Goal of the exercise:
Output, exactly and with no pictures, the line that contains "The height and width of the screenshot is (360, 600)." and every line that comes after it in the data below, the last one included.

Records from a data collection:
# # # #

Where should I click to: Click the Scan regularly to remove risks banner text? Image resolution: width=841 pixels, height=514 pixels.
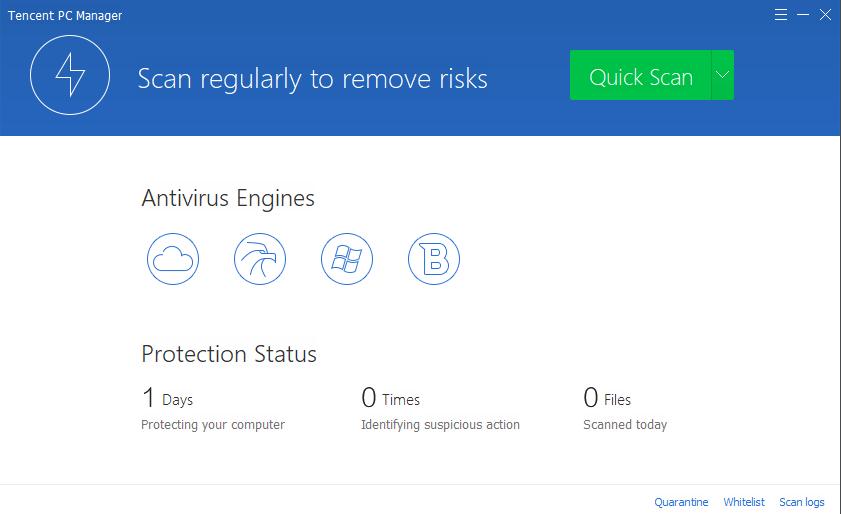[x=312, y=79]
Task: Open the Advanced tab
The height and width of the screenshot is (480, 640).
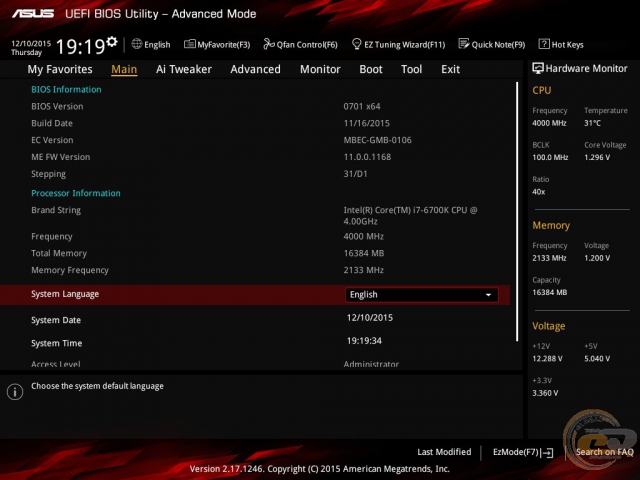Action: (255, 69)
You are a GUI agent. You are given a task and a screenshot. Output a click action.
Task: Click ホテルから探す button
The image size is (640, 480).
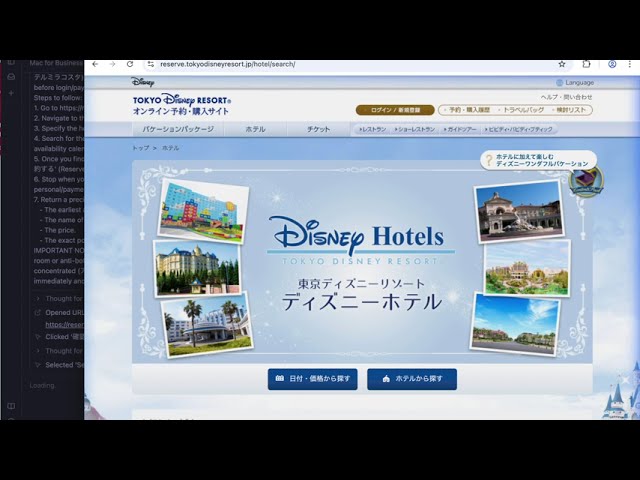(x=411, y=379)
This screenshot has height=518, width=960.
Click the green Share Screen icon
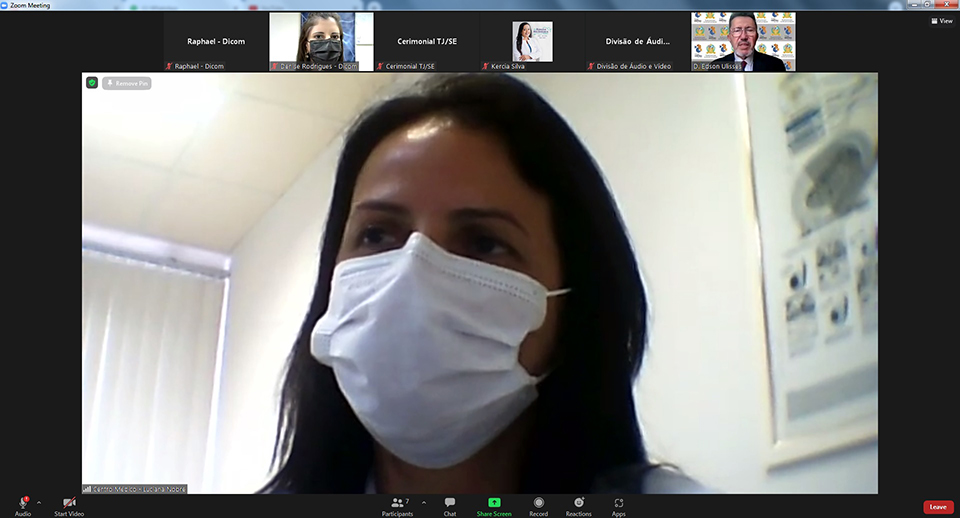click(494, 502)
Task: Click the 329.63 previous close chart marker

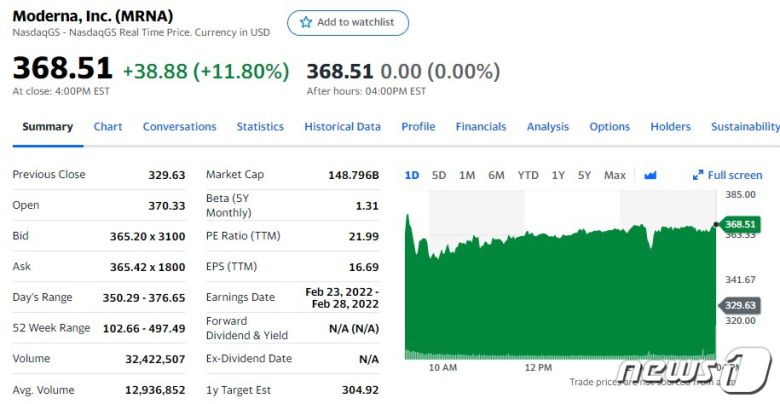Action: pos(740,305)

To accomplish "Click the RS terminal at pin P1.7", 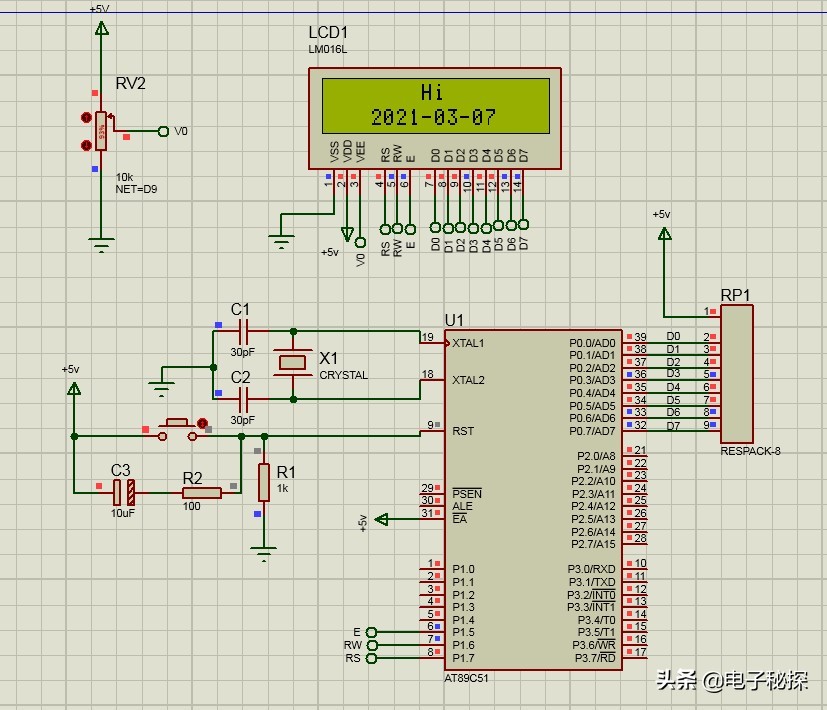I will 373,658.
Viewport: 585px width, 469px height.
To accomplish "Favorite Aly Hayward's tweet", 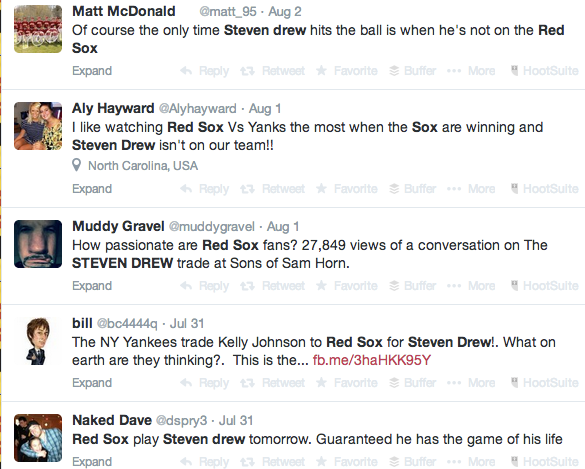I will (347, 188).
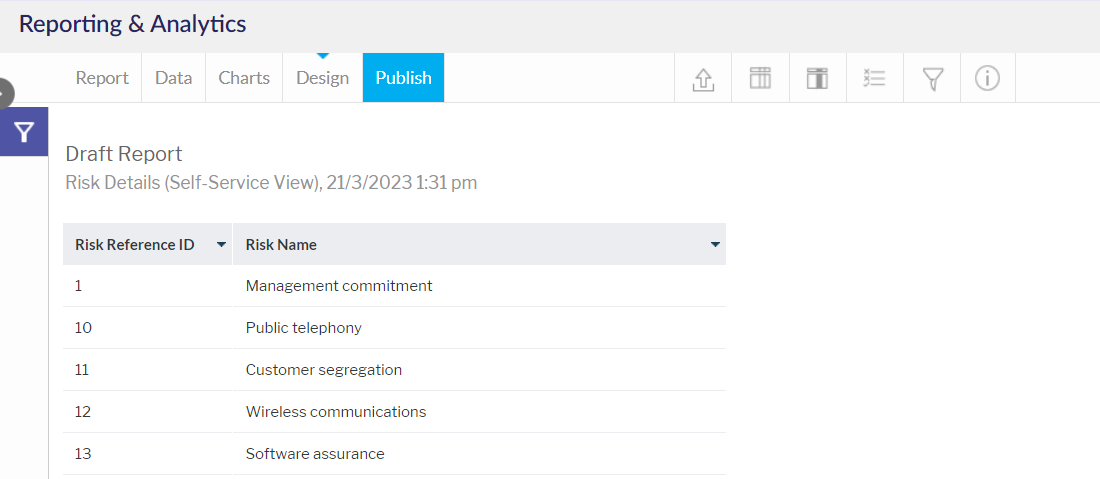
Task: Open the checklist options icon in toolbar
Action: 874,78
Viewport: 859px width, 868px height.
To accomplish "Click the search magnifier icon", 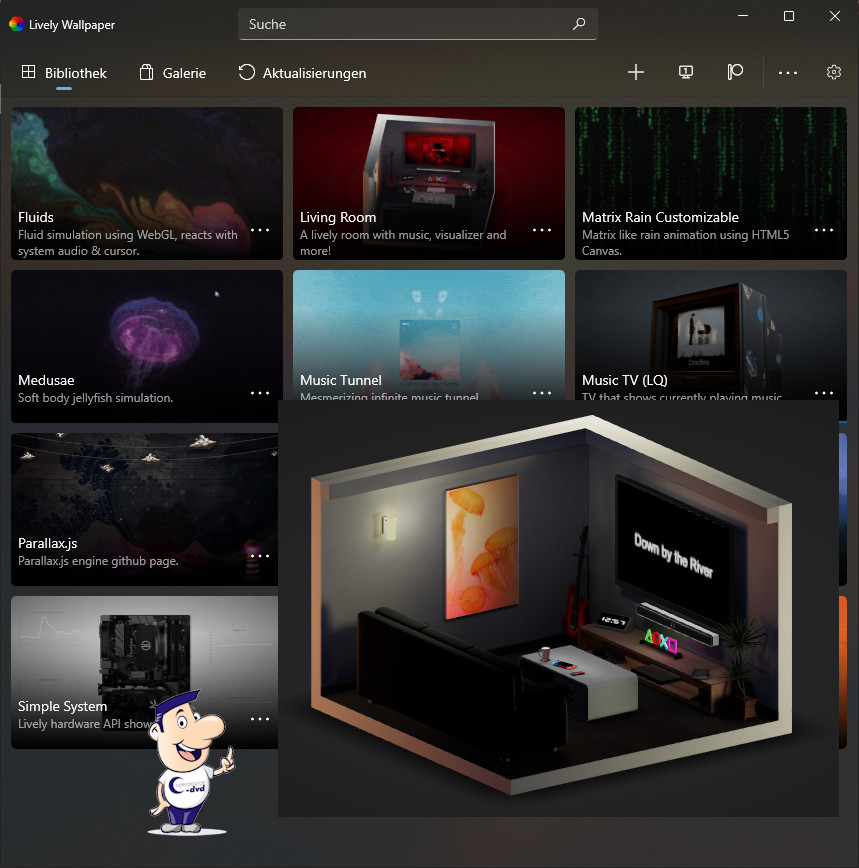I will 579,24.
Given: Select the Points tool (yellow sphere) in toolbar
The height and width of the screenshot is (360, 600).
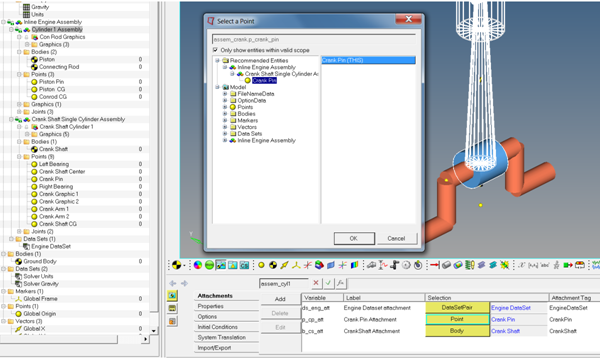Looking at the screenshot, I should pyautogui.click(x=261, y=265).
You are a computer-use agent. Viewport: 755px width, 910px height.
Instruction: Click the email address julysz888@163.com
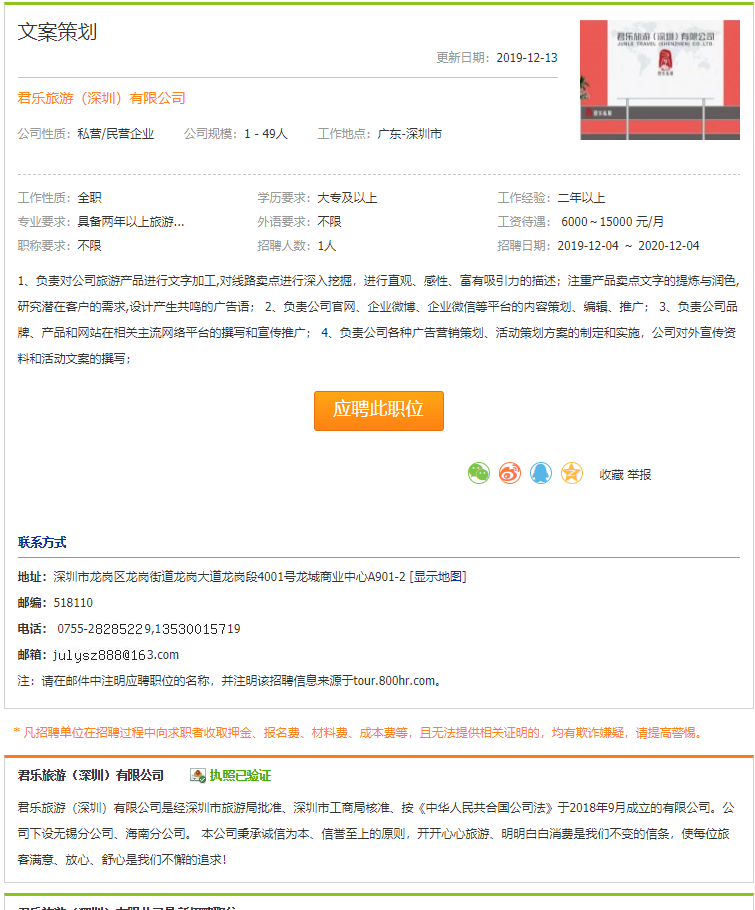coord(116,655)
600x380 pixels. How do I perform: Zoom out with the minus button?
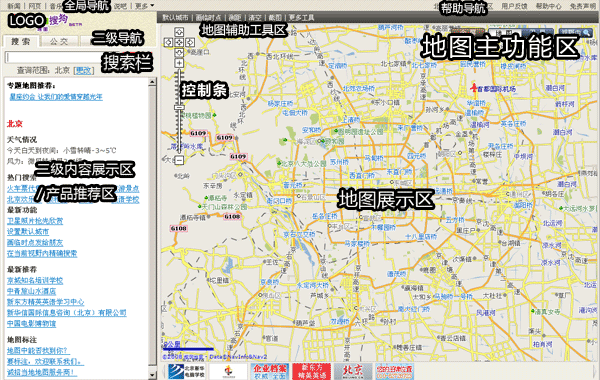tap(179, 160)
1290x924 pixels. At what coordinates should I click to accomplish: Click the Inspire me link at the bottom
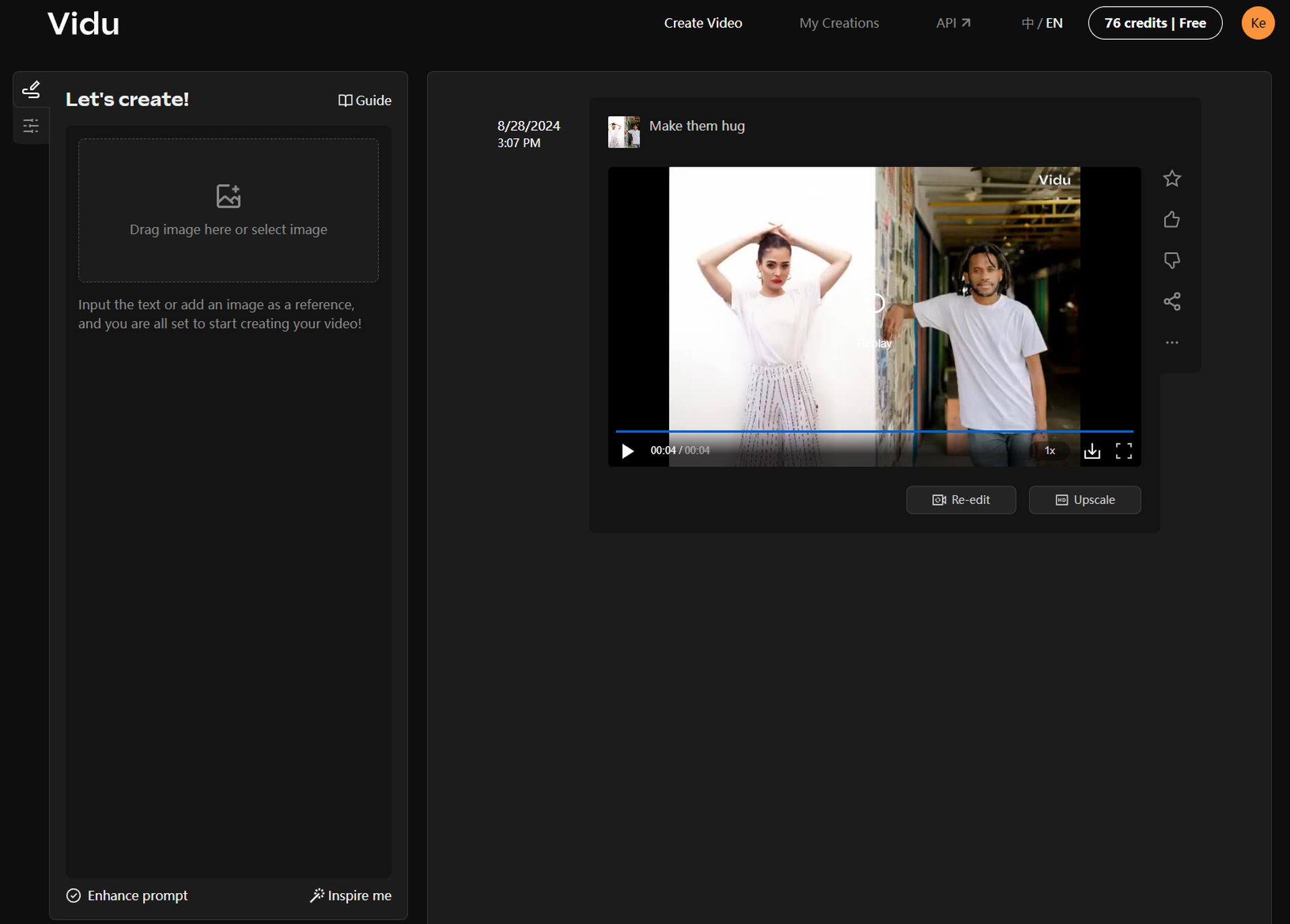click(351, 895)
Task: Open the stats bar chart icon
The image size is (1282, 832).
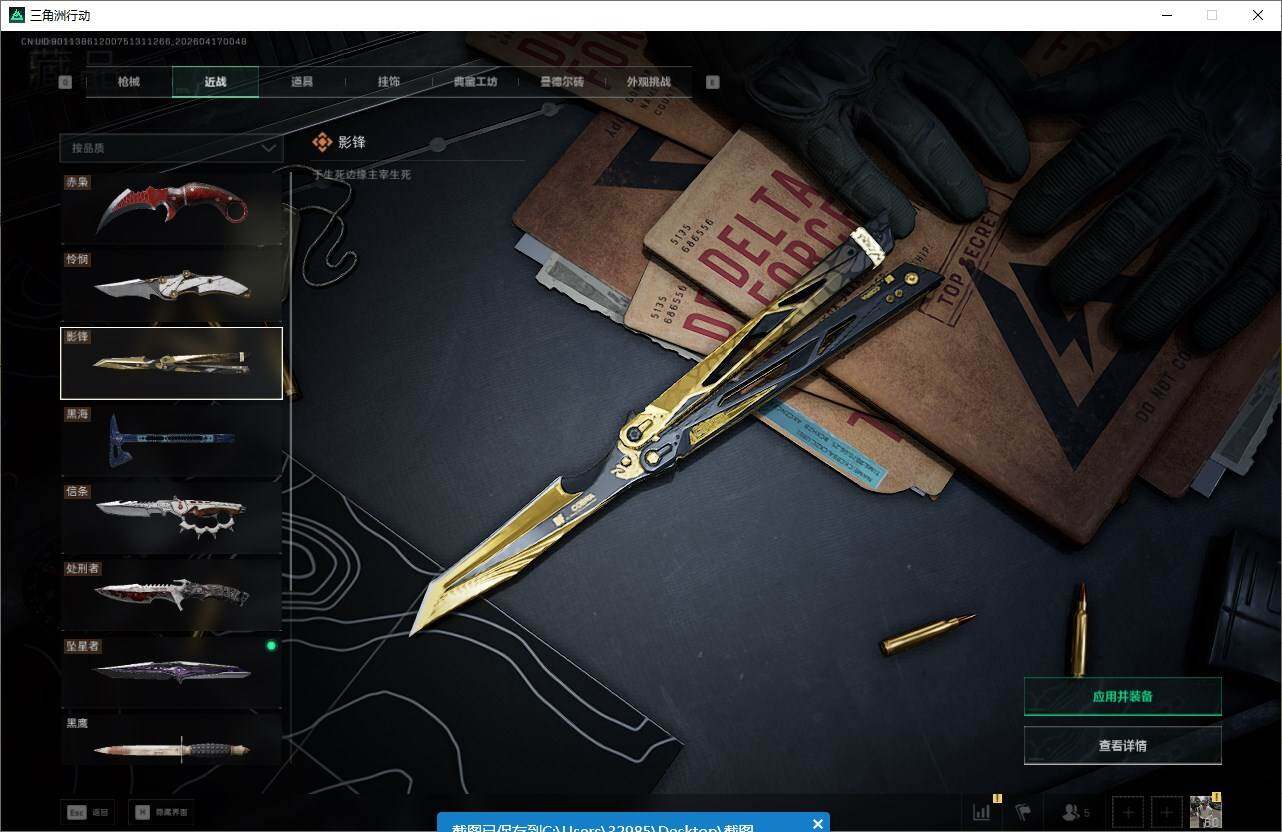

# # # #

Task answer:
The height and width of the screenshot is (360, 600).
Looking at the screenshot, I should pyautogui.click(x=261, y=265).
You are a computer-use agent. Viewport: 755px width, 910px height.
Instruction: Click the email address julysz888@163.com
coord(116,655)
600x380 pixels. How do I perform: Zoom out with the minus button?
tap(179, 160)
1290x924 pixels. At what coordinates should I click to accomplish: Click the Inspire me link at the bottom
click(351, 895)
Task: Open the stats bar chart icon
The image size is (1282, 832).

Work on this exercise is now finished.